----- ENTRIES SHOWN
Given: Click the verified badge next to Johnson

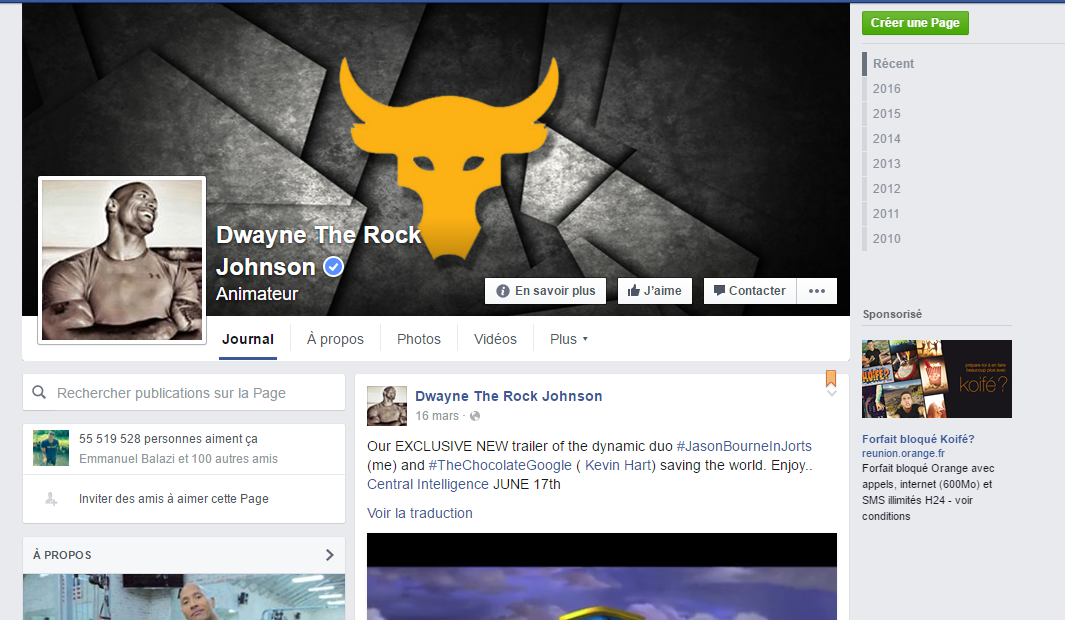Looking at the screenshot, I should click(334, 267).
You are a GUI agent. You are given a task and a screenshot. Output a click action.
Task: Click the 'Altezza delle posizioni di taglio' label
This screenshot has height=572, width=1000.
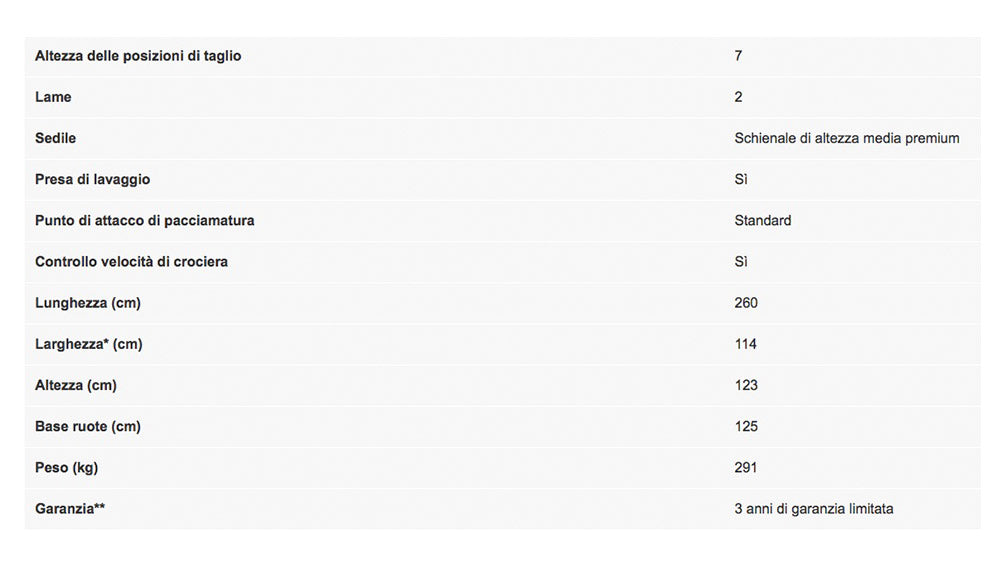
----------
YOUR ASSIGNMENT: Where a record above contains a picture, leave the picture out and transcribe everything else exactly.

THE COMPLETED TASK:
Given: Click the verified badge next to Johnson

Looking at the screenshot, I should click(334, 267).
You are a GUI agent. You are given a task and a screenshot. Output a click action.
Task: Click the 'Altezza delle posizioni di taglio' label
This screenshot has height=572, width=1000.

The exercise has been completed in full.